To-do list:
#1 How would you translate this sentence from the pull request thread into Spanish: "User reported issue when trying example from https://github.com/ROCm/TheRock/blob/main/RELEASES.md#installing-tarballs-using-install_rocm_from_artifactspy due to old run ID no longer accessing new s3 bucket"?
#2 Can you rewrite the listing starting at its first line and ending at the line containing "Looking at the screenshot, I should (x=241, y=88).", substituting "profile name" for "display name" and leaving everything else unchanged?

Passage to read:
[ci] Updating `retrieve_bucket_info` to pull artifacts from correct bucket based on run ID #2357

geomin12 · 2025-12-01T16:43:22Z

User reported issue when trying example from https://github.com/ROCm/TheRock/blob/main/RELEASES.md#installing-tarballs-using-install_rocm_from_artifactspy due to old run ID no longer accessing new s3 bucket

Tested locally:

Newer run id: https://github.com/ROCm/TheRock/actions/runs/19688861356/job/56406062109

Retrieved bucket info:
  external_repo:
  bucket       : therock-ci-artifacts
Retrieving S3 artifacts for 19688861356 in 'therock-ci-artifacts' at '19688861356-linux'

Filtered artifacts to download:
  therock-ci-artifacts:19688861356-linux/amd-llvm_dbg_generic.tar.xz
  therock-ci-artifacts:19688861356-linux/amd-llvm_dev_generic.tar.xz
  therock-ci-artifacts:19688861356-linux/amd-llvm_doc_generic.tar.xz
  therock-ci-artifacts:19688861356-linux/amd-llvm_lib_generic.tar.xz

Older run id: https://github.com/ROCm/TheRock/actions/runs/18740768335

Retrieved bucket info:
  external_repo:
  bucket       : therock-artifacts
Retrieving S3 artifacts for 18740768335 in 'therock-artifacts' at '18740768335-linux'

Filtered artifacts to download:
  therock-artifacts:18740768335-linux/amd-llvm_lib_generic.tar.xz
  therock-artifacts:18740768335-linux/amd-llvm_run_generic.tar.xz
  therock-artifacts:18740768335-linux/base_lib_generic.tar.xz

Closes #2295

kiran-thumma · 2025-12-02T14:20:59Z

build_tools/github_actions/tests/github_actions_utils_test.py

+    )

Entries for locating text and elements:
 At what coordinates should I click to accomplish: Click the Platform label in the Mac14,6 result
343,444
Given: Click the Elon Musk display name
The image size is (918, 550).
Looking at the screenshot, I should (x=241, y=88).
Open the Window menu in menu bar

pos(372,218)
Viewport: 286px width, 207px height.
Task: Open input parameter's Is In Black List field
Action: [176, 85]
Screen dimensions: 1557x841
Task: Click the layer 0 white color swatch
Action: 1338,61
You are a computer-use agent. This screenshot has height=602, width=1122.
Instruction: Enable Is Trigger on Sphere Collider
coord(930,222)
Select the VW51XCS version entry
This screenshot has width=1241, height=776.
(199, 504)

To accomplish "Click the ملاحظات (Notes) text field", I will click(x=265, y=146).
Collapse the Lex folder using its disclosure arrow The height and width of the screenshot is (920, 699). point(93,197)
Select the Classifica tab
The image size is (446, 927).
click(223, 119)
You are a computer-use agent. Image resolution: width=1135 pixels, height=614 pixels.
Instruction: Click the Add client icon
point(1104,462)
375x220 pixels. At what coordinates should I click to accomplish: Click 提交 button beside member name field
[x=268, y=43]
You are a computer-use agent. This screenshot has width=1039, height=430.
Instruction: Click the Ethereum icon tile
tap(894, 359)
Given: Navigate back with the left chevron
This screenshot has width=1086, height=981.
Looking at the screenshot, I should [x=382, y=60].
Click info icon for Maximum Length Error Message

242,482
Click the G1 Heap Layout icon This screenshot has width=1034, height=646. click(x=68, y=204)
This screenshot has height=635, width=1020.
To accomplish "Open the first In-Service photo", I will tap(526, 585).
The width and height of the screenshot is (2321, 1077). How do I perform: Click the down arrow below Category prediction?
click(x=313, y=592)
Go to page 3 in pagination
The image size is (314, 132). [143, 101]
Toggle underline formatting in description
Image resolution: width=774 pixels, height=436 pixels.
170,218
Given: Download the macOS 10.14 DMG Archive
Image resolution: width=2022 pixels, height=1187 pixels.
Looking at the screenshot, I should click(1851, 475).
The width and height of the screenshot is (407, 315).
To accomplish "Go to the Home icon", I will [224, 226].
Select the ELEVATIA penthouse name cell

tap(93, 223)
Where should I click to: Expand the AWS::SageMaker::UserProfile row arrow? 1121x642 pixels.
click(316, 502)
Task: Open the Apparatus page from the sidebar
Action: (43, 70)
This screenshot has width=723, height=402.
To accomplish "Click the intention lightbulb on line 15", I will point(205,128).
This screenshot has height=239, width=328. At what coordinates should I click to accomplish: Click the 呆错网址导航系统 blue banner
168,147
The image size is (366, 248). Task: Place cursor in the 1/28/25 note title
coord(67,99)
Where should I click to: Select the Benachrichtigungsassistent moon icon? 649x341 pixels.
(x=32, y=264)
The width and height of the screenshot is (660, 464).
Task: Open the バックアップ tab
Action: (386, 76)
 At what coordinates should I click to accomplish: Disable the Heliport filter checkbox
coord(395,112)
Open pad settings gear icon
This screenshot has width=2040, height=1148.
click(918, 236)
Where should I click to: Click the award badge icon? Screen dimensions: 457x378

Answer list:
#1 Un usuario informó de un problema al probar el ejemplo de https://github.com/ROCm/TheRock/blob/main/RELEASES.md#installing-tarballs-using-install_rocm_from_artifactspy debido a que el ID de ejecución antiguo ya no accedía al nuevo bucket de s3.

#2
 At what coordinates should I click to accomplish: Click the Platform label in the Mac14,6 result
343,444
Given: Click the Elon Musk profile name
The image size is (918, 550).
Looking at the screenshot, I should (x=241, y=88).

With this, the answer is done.